== TEXT ==
Running stress-ng stack stressor for 300 seconds....
stress-ng: info: [4431] dispatching hogs: 256 stack
stress-ng: info: [4431] successful run completed in 742.49s (12 mins, 22.49 secs)
return_code is 124
*****************************************************************
** Error 124 reported on stressor stack!)
*****************************************************************
Running stress-ng brk stressor for 930 seconds....
stress-ng: info: [5007] dispatching hogs: 256 brk
stress-ng: info: [5007] successful run completed in 1412.12s (23 mins, 32.12 secs)
return_code is 124
*****************************************************************
** Error 124 reported on stressor brk!)

== TASK SET ==
- 1) List every line in the stress-ng log above that begins with "stress-ng: info:".
- 2) Please resume the stress-ng log above, picking up right after its final line.

== SOURCE DATA ==
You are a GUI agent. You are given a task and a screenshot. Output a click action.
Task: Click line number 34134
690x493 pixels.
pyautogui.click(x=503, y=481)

== ANSWERS BELOW ==
- 1)
stress-ng: info: [4431] dispatching hogs: 256 stack
stress-ng: info: [4431] successful run completed in 742.49s (12 mins, 22.49 secs)
stress-ng: info: [5007] dispatching hogs: 256 brk
stress-ng: info: [5007] successful run completed in 1412.12s (23 mins, 32.12 secs)

- 2)
*****************************************************************
*******************************************************************
** stress-ng memory test failed; most recent error was 124
*******************************************************************

ubuntu@lalande:~$ free -m
total used free shared buff/cache available
Mem: 64281 1133 62825 11 322 62530
Swap: 796134 0 796134

I'm attaching a tarball with dmesg, the output of vmstat 1 that shows the memory consumption during testing, and a copy of the test script being used.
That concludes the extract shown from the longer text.